* [Goal of the exercise]
Can you copy out the entries below line for line, without changing anything, and leave the pictures out of your answer?

* [Data shown]
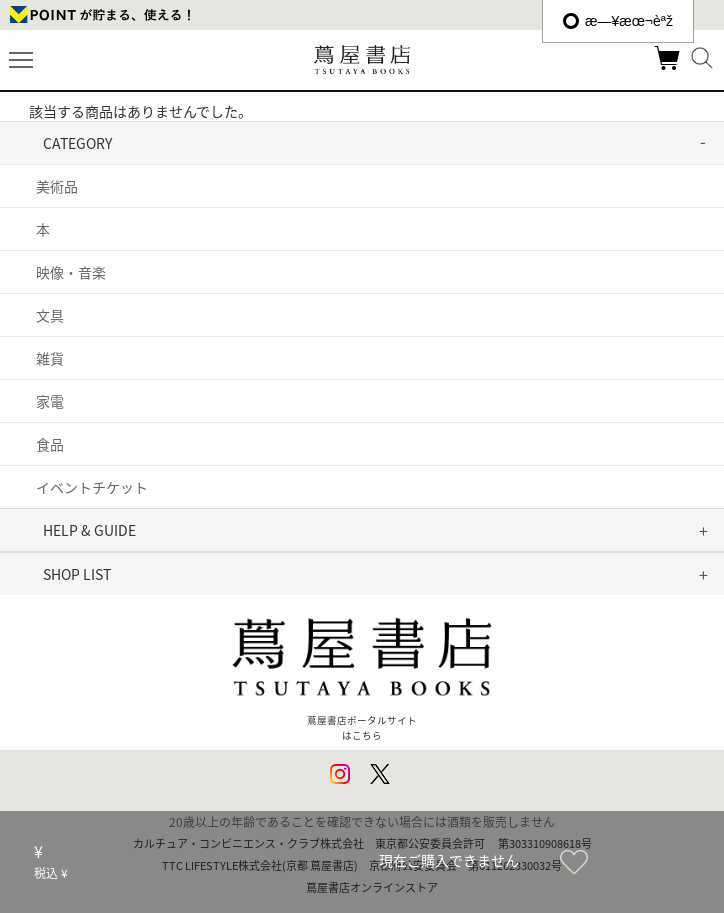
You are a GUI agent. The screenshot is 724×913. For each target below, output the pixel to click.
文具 (50, 315)
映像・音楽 (71, 272)
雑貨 (50, 358)
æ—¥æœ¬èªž (618, 21)
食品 (50, 444)
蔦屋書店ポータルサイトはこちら (362, 671)
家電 (50, 401)
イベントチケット (92, 487)
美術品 (57, 186)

* [Response below]
You are a GUI agent. The screenshot is 724×913. For each target below, output the pixel to click.
文具 (50, 315)
映像・音楽 (71, 272)
雑貨 (50, 358)
æ—¥æœ¬èªž (618, 21)
食品 (50, 444)
蔦屋書店ポータルサイトはこちら (362, 671)
家電 (50, 401)
イベントチケット (92, 487)
美術品 (57, 186)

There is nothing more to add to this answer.